Sentí el tirón interno que anunciaba la transformación. El cuerpo se tensó; los músculos cambiaron, se estiraron, se acomodaron en otra estructura. Los huesos crujieron mientras se ajustaban a la forma. La piel se contrajo, se expandió, y el pelaje gris surgió desde la columna hacia las extremidades. Era un proceso intenso, pero familiar. Un cambio que había repetido desde la infancia y que siempre dejaba una claridad distinta en mi cabeza.
Cuando terminé, mis sentidos se afinaron al instante.

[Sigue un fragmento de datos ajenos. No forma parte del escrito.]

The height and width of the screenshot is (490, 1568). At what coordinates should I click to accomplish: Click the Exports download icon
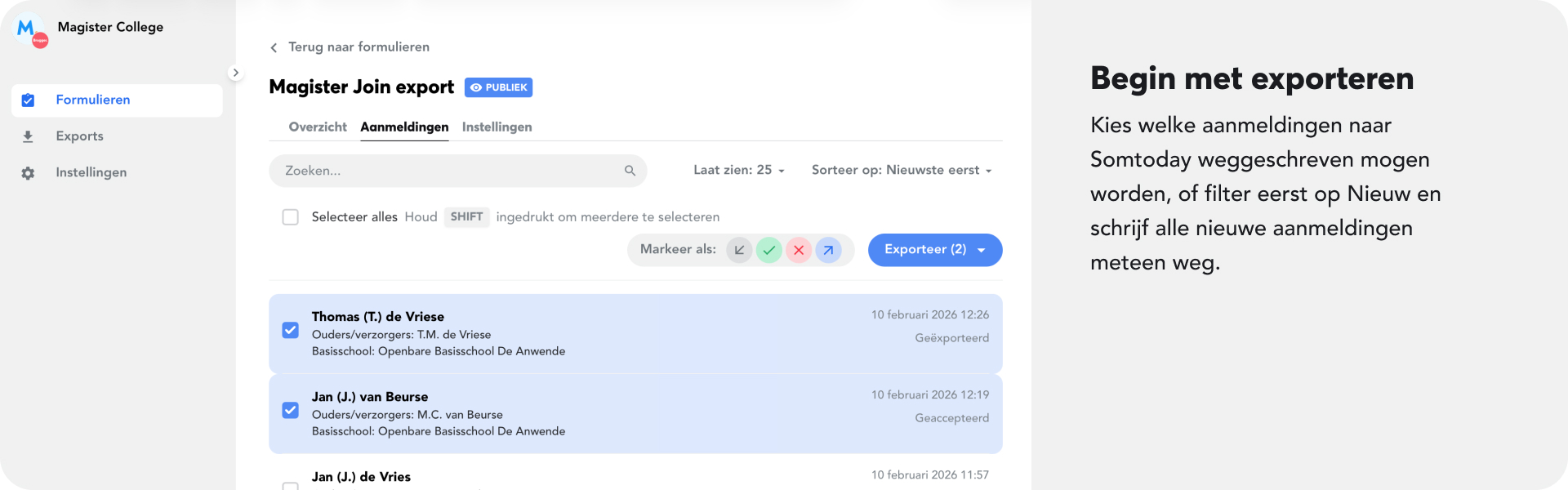(28, 136)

El olor a metal del aeropuerto, el frío del viento, el rastro tenue de personas que habían pasado por ese corredor… todo se volvió más nítido. Mi visión alcanzó detalles que en forma humana no podría distinguir. Mis patas se afirmaron en el suelo, listas para impulsarse.
Pero lo que más sentí fue otra cosa: una inquietud constante, clavada justo en el centro del pecho. Un impulso para moverme. A correr. A llegar a ella.
No tenía un vínculo con Brienna. No había nada entre nosotros que explicara esa urgencia. Solo era responsable de ella. Solo era alguien que debía proteger a quienes trabajaban conmigo. Eso era suficiente para que mi lobo no tolerara la idea de que estuviera sola en esa casa mientras la tormenta golpeaba todo sin descanso.
Estiré el cuerpo, sacudí la nieve que entraba desde afuera y clavé las garras en el suelo, listo para salir. El viento era fuerte, pero mi forma lupina podía enfrentarlo. Mi pelaje gris soportaría el frío. Mi velocidad sería diez veces mayor que cualquier intento de rescate humano.
Corrí hacia la salida abierta, dejando atrás el ruido del aeropuerto. El aire congelado golpeó mi rostro, pero no detuvo mi avance. Lo único que importaba era llegar a esa casa aislada y asegurarme de que la joven que había quedado bajo mi responsabilidad estuviera a salvo.
Era un Alfa que no dejaba atrás a su gente.
Y ella… era parte de mi gente. Mi equipo.